Hurd on the Hill: For Veterans, We Need to do More
We were all outraged when news broke last year that some VA facilities were failing to provide the healthcare that veterans had earned and deserved and that some veterans might have actually died due to mismanagement and unethical practices.
We became angrier after learning that these problems were systematic, and had been on the current Administration's radar screen for sometime.
Our veterans deserve better and elected officials must continue to focus on improving the quality of care our veterans receive.
Last week, Congress passed two pieces of legislation designed to continue reforming the Department of Veterans Affairs. The first was called the Long-Term Care Veterans Choice Act and it gives our veterans the ability to transfer to a non-VA medical foster home facility, instead of staying in a VA facility for long-term healthcare needs.

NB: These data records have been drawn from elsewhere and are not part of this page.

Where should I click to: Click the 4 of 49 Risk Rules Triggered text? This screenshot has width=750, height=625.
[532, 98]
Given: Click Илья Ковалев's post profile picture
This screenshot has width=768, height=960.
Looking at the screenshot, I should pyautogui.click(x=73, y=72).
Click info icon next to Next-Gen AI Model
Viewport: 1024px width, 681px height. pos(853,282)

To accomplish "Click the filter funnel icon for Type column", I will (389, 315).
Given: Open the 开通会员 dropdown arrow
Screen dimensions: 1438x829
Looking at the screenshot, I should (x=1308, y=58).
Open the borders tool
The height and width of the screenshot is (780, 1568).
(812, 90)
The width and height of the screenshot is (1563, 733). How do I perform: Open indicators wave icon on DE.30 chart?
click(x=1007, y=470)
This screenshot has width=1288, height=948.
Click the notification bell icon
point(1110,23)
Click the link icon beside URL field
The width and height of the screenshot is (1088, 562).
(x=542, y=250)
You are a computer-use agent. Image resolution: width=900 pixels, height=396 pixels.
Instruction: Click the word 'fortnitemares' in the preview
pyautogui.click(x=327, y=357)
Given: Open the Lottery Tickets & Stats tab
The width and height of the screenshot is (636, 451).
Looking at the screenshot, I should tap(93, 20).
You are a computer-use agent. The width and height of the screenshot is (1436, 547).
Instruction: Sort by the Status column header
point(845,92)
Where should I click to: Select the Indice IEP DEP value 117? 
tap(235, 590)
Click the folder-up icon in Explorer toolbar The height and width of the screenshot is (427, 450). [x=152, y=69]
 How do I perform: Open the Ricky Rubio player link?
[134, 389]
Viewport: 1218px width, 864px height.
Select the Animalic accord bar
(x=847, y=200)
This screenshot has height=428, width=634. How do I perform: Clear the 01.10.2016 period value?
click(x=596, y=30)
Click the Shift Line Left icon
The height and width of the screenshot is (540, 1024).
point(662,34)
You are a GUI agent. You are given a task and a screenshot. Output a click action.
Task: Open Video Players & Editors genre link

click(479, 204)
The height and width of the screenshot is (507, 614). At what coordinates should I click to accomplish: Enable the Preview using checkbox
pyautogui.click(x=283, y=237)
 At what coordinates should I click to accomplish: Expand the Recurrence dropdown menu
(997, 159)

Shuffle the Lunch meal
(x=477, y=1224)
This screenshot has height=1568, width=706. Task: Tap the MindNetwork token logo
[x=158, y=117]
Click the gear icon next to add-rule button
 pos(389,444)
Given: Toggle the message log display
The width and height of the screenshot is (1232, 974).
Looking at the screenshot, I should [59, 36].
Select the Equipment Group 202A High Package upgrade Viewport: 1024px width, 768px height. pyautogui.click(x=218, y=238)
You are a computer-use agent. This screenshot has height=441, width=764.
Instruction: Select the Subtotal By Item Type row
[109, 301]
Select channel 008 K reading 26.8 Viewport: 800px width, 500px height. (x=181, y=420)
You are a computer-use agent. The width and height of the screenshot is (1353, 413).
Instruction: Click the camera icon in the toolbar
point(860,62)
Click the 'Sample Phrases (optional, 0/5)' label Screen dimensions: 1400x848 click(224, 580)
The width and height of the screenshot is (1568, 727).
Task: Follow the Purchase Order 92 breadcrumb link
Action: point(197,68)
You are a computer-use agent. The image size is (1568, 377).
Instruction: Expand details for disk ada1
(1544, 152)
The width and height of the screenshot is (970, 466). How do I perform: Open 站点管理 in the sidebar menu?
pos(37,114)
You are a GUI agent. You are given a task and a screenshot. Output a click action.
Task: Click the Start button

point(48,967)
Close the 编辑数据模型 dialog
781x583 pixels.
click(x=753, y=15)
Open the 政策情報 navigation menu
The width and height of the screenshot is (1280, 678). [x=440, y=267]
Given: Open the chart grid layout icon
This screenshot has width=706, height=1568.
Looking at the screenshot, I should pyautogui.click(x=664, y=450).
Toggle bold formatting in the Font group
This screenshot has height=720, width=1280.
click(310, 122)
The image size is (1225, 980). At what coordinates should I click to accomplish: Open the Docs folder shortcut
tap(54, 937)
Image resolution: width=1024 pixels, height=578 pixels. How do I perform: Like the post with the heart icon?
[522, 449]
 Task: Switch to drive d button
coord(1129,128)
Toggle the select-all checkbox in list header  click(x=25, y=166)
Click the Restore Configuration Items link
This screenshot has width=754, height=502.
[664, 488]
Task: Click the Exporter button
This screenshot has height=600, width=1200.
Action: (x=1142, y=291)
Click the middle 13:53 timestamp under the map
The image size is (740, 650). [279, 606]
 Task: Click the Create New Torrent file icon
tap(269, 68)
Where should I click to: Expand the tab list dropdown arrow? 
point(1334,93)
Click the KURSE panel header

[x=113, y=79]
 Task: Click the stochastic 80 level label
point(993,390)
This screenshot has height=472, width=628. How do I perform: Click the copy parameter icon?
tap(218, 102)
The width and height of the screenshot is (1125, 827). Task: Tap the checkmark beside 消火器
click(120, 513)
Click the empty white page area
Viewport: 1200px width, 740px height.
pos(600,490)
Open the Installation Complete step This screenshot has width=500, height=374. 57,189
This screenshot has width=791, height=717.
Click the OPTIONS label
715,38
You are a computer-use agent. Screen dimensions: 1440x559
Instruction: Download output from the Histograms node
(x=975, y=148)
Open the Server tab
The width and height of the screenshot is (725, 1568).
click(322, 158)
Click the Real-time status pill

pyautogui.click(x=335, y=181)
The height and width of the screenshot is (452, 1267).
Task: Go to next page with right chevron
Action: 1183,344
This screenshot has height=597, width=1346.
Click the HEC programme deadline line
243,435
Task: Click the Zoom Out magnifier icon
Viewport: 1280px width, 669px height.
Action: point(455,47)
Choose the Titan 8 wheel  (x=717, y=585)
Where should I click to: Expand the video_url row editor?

The second bill addresses another issue I found appalling. Despite the negligence on the part of some VA employees, many of them actually received bonuses for their work. Think about that. Though many veterans had received substandard care, and some had even died before receiving the healthcare they needed, the employees responsible for this malpractice were rewarded with extra pay— from your tax dollars.
That is completely unacceptable.
This bill allows the VA Secretary to force an employee to repay these bonuses. Taking away the bonuses of VA employees who failed to do their job is just plain common sense. Bad behavior should not be rewarded, especially when it leads to endangering the lives and health of our nation’s heroes.
I also joined with several colleagues and sent a letter to VA Secretary Robert McDonald to inquire about the President’s budget, which would hinder some previous reforms, such as allowing veterans to seek healthcare from a non-VA facility if their wait is greater than 30 days or if they live further than 40 miles from the nearest VA clinic. If the President wants to prove that he is serious about reforming the Department of Veterans Affairs, taking away the funds they need to assist our veterans is hardly the way to do it.
If we are going to make sure that our veterans are getting the healthcare they deserve, we still have more work to do. They need more choice and more control. But they also need to know that the employees helping them have their best interest at heart. We should not let a few bad apples ruin the reputation of the thousands of hard working VA employees, but we must ensure accountability in the system. Congress has an important oversight role to play with the VA and it is an issue I will be paying close attention to.
And to the many veterans and their families in the 23rd Congressional District of Texas, I want to say thank you so much for the sacrifices you have made to protect the freedom of our nation.